Data to use:
- - -

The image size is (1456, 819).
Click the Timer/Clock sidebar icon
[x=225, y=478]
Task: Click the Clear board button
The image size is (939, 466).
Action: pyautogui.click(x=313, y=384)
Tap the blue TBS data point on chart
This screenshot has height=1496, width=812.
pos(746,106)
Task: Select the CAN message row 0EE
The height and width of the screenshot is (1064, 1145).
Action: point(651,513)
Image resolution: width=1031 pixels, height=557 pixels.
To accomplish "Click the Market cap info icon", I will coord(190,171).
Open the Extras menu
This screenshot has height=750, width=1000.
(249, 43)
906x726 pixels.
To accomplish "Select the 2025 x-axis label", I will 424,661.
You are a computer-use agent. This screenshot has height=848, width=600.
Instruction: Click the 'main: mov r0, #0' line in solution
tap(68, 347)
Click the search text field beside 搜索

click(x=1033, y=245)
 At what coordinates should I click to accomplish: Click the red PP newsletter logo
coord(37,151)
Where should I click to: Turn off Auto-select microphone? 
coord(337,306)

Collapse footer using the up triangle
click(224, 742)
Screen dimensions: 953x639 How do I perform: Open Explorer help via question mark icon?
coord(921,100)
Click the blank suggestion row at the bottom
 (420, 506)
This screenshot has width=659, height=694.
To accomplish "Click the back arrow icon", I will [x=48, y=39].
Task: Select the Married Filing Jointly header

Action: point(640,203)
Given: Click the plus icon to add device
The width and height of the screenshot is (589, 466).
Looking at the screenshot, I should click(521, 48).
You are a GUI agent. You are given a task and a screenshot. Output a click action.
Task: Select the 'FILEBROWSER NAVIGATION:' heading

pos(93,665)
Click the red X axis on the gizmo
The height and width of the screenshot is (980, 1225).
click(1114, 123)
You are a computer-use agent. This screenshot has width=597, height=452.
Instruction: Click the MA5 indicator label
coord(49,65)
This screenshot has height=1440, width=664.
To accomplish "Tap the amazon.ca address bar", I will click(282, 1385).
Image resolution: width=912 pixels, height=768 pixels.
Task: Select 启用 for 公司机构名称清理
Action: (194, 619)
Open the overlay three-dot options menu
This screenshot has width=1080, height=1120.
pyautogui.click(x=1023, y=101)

- - -

Your assignment: Set down each line of the material above without a single alteration.

Response area:
The image size is (1456, 819).
Click the Timer/Clock sidebar icon
[x=225, y=478]
Task: Click the Clear board button
The image size is (939, 466).
Action: pyautogui.click(x=313, y=384)
Tap the blue TBS data point on chart
This screenshot has height=1496, width=812.
pos(746,106)
Task: Select the CAN message row 0EE
The height and width of the screenshot is (1064, 1145).
Action: point(651,513)
Image resolution: width=1031 pixels, height=557 pixels.
To accomplish "Click the Market cap info icon", I will coord(190,171).
Open the Extras menu
This screenshot has height=750, width=1000.
(249, 43)
906x726 pixels.
To accomplish "Select the 2025 x-axis label", I will 424,661.
You are a computer-use agent. This screenshot has height=848, width=600.
Instruction: Click the 'main: mov r0, #0' line in solution
tap(68, 347)
Click the search text field beside 搜索

click(x=1033, y=245)
 At what coordinates should I click to accomplish: Click the red PP newsletter logo
coord(37,151)
Where should I click to: Turn off Auto-select microphone? 
coord(337,306)

Collapse footer using the up triangle
click(224, 742)
Screen dimensions: 953x639 How do I perform: Open Explorer help via question mark icon?
coord(921,100)
Click the blank suggestion row at the bottom
 (420, 506)
This screenshot has width=659, height=694.
To accomplish "Click the back arrow icon", I will [x=48, y=39].
Task: Select the Married Filing Jointly header

Action: point(640,203)
Given: Click the plus icon to add device
The width and height of the screenshot is (589, 466).
Looking at the screenshot, I should click(521, 48).
You are a GUI agent. You are given a task and a screenshot. Output a click action.
Task: Select the 'FILEBROWSER NAVIGATION:' heading

pos(93,665)
Click the red X axis on the gizmo
The height and width of the screenshot is (980, 1225).
click(1114, 123)
You are a computer-use agent. This screenshot has width=597, height=452.
Instruction: Click the MA5 indicator label
coord(49,65)
This screenshot has height=1440, width=664.
To accomplish "Tap the amazon.ca address bar", I will click(282, 1385).
Image resolution: width=912 pixels, height=768 pixels.
Task: Select 启用 for 公司机构名称清理
Action: (194, 619)
Open the overlay three-dot options menu
This screenshot has width=1080, height=1120.
pyautogui.click(x=1023, y=101)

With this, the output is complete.